»»
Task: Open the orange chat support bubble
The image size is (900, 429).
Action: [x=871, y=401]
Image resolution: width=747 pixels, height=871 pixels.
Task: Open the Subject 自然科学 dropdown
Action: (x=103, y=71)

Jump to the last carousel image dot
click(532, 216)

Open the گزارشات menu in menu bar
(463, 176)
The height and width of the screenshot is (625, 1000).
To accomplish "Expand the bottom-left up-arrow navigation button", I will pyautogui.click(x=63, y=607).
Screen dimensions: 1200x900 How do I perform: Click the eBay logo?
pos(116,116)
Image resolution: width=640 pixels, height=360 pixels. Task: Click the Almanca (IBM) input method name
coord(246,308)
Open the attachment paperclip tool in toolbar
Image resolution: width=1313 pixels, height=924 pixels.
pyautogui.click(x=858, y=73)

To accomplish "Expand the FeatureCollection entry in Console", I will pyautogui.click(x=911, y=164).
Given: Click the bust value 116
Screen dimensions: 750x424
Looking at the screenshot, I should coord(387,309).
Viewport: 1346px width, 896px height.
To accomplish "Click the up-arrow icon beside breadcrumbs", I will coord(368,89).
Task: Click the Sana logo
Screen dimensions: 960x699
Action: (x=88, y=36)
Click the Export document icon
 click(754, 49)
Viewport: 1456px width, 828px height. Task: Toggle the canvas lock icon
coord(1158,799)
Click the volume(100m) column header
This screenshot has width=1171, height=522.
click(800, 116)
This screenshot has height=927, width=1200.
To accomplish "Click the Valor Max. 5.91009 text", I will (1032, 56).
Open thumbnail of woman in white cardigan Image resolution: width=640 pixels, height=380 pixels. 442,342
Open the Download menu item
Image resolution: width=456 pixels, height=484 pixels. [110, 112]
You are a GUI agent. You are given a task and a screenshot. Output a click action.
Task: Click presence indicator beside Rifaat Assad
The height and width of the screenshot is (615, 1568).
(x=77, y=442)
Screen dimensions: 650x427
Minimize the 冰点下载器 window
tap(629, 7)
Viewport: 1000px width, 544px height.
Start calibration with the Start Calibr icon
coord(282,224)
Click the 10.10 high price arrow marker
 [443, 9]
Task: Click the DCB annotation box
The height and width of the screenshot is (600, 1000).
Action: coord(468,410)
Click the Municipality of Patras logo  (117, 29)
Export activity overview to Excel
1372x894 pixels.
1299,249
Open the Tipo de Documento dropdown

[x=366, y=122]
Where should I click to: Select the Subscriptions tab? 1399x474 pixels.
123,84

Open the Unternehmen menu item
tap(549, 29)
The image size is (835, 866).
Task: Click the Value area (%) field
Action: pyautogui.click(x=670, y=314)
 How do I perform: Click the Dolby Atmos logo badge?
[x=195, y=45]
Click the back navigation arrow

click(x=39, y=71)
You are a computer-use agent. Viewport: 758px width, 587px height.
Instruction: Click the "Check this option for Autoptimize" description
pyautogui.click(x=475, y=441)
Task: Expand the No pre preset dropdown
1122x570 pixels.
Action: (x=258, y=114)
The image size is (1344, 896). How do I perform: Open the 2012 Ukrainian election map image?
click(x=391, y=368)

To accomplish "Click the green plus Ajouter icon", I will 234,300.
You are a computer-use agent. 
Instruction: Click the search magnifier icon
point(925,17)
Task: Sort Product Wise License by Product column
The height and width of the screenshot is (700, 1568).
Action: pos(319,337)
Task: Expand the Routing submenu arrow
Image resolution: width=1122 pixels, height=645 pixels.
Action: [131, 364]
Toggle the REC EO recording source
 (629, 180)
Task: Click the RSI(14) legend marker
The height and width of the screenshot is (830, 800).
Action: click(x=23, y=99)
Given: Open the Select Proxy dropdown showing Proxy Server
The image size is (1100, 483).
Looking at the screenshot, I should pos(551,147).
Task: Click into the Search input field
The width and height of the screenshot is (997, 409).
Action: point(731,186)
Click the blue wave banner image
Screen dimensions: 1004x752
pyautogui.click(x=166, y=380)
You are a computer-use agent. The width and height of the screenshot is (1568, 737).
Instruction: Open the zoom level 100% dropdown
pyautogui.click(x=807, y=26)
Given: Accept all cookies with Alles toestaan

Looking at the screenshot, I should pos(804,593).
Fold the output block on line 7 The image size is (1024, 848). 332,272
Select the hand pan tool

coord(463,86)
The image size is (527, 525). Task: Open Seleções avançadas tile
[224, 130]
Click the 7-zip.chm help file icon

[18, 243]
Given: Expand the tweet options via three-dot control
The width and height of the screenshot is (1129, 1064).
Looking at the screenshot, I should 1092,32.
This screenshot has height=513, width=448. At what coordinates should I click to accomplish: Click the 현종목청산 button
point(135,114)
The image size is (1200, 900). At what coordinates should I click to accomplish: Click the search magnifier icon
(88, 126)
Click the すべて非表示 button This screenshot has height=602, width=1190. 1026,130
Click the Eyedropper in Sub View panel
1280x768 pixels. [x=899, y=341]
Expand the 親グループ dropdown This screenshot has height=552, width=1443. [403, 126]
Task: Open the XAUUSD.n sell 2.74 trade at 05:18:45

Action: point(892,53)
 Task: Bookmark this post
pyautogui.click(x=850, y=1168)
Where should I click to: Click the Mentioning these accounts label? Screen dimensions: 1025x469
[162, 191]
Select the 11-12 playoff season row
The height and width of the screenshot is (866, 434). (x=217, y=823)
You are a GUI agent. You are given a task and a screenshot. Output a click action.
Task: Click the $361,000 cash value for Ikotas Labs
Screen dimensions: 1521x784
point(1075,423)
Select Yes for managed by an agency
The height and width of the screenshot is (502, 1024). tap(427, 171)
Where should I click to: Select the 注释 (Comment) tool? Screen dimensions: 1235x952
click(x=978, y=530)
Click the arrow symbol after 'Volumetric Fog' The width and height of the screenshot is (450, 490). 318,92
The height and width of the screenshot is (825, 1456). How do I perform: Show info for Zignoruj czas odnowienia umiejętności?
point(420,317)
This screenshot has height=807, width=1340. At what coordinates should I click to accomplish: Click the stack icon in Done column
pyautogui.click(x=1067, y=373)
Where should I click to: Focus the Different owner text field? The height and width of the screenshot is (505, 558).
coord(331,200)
««
§ **WHAT TO WORK ON**: Lines of the material in which the word "agent" occurs are to be copied out.

§ **RESPONSE BOX**:
You are a GUI agent. You are given a task and a screenshot. Output a click action.
You are a computer-use agent. Viewport: 758px width, 587px height.
You are a computer-use agent. 
You are a computer-use agent. The width and height of the screenshot is (1568, 737).
You are a GUI agent. You are given a task and a screenshot. Output a click action.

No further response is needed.